◆ Short exercise
Write out the section of the UVC LED text below between "Challenges of UVC" and "LED’s own structures.", inclusive, keeping every word and mark unchanged.

Structure and function

UVC LEDs are made by growing semiconductor layers – typically aluminum gallium nitride – on a substrate of sapphire. These layers can be up to 1200 in number and are doped with elements such as silicon and magnesium to control electrical conductivity. The active zone, called the quantum well, is where electrons and holes recombine and emit UVC photons.

Effectiveness depends on:

  • Material quality and crystal structure
  • Doping of p- and n-layers
  • The ability to extract photons without absorption in their own layers
  • Thermal management and packaging

Challenges of UVC LED technology

UVC LEDs are significantly more challenging to produce than traditional LEDs:

  • Material complexity: Aluminum gallium nitride is difficult to grow without defects.
  • Light extraction: UVC photons are easily absorbed by materials, reducing efficiency.
  • Doping problems: P-type doping is ineffective, which limits light production.
  • Heat generation: UVC LEDs generate significant heat, which requires advanced cooling and thermal design.
  • Material degradation: UVC photons have high energy and can damage the LED’s own structures.

Design demands

  • PCB (printed circuit board): Must be able to handle both power supply and efficient heat dissipation. Copper or ceramic substrates are typically necessary.
  • Optics: Lenses must be made of UVC-transparent and durable materials such as quartz or special glass. Ordinary plastic lenses degrade quickly and block UVC light.

◆ Data shown
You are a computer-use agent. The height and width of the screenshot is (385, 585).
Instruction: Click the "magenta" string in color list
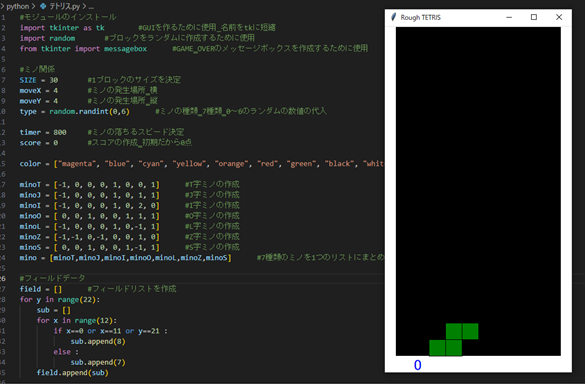(x=76, y=163)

◆ Problem solution
Challenges of UVC LED technology

UVC LEDs are significantly more challenging to produce than traditional LEDs:

  • Material complexity: Aluminum gallium nitride is difficult to grow without defects.
  • Light extraction: UVC photons are easily absorbed by materials, reducing efficiency.
  • Doping problems: P-type doping is ineffective, which limits light production.
  • Heat generation: UVC LEDs generate significant heat, which requires advanced cooling and thermal design.
  • Material degradation: UVC photons have high energy and can damage the LED’s own structures.